In hindsight, I think my sadness was some kind of premonition. Sometimes I think I’m a little psychic, though there was no way to predict what was about to happen. Apparently. At least, no one did.

That day in Olsson’s, I was suddenly filled with soaring joy. It was a beautiful day, more like summer than fall but with the dry air we get in September, and the sky was the same brilliant blue it would be a day later when we all saw it on TV in lower Manhattan.

That night, still bursting with euphoria, I went to my friends’ farm in the then-rural (now filled with McMansions) western part of my Maryland county. I can’t remember why, but we ended up behind their house gazing up at the night sky filled with stars you can’t see from where I live. We said the usual things people say about how small and unimportant the stars made us feel.

That feeling of my own personal insignificance helped a lot during what happened next.

When we all finally crawled cautiously out of our homes after 9/11 as if emerging from caves, something occurred to me: my book. My book was now toast. I had to cancel a number of events. The newspapers and magazines that might normally would have reviewed a new novel were now focused on analyses of the Middle East.

I did a few more book-signings and readings in the sad month post 9/11, but their atmosphere was funereal. At Vertigo Books in College Park, MD—another wonderful independent bookstore—the owner was clearly overwhelmed with grief as she mourned the loss of a local family who had been on the plane that crashed into the Pentagon.

Ironically, The Book of Fred is about a girl from a religious cult that predicts a major cataclysm they call “The Big Cat.” Now in real life, the cataclysm had arrived—I told you I’m a little psychic—and in that brave new world, the things we had thought were important turned out not to be. All that mattered was love, which is more or less what my book was about.

My most recent novel Double Take is set in the 1960s—another interesting time—and I don’t know about you, but I can’t help looking back at both of these difficult periods with some nostalgia. We made it through, and there are still books.
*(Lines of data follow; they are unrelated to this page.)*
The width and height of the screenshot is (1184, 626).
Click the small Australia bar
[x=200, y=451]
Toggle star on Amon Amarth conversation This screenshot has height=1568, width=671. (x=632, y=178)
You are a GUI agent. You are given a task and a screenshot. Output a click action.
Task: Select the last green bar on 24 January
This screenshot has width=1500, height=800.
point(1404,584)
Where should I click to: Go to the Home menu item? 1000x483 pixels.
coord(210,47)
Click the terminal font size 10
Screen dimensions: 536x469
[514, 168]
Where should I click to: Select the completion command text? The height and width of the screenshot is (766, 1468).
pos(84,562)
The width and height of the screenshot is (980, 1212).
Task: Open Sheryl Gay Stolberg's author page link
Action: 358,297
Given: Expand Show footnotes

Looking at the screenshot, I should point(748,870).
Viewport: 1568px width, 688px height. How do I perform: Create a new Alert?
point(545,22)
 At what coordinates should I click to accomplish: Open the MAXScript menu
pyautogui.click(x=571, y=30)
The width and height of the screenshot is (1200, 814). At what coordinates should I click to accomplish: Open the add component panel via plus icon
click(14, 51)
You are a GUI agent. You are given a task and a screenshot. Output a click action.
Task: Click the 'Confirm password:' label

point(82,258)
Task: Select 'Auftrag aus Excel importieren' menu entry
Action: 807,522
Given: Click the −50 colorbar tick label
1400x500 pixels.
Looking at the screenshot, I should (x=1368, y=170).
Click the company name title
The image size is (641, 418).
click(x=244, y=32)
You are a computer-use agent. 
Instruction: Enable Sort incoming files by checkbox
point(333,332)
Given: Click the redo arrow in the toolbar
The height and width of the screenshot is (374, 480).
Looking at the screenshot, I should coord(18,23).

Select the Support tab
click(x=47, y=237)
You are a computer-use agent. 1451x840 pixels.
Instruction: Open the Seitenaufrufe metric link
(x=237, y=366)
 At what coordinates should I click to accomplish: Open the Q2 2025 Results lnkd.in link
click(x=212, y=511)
Yes, the publishing industry has taken some hits, but even if in the future we all end up in caves to avoid nuclear winter, we will still tell stories as humans always have.

Like many indie bookstores, Olsson’s and Vertigo Books are no longer with us.

The friends I visited the night of 9/10 had a terrible divorce ten years ago. But that’s another story.


Title: Double Take by Abby Bardi
Publisher: Impulse Australia
Genre: Historical, Fiction
Length: 186 pages

Summary:

Set in Chicago, 1975, Double Take is the story of artsy Rachel Cochrane, who returns from college with no job and confronts the recent death of Bando, one of her best friends. When she runs into Joey, a mutual friend, their conversations take them back into their shared past and to the revelation that Bando may have been murdered. To find out who murdered him, Rachel is forced to revisit her stormy 1960s adolescence, a journey that brings her into contact with her old friends, her old self, and danger.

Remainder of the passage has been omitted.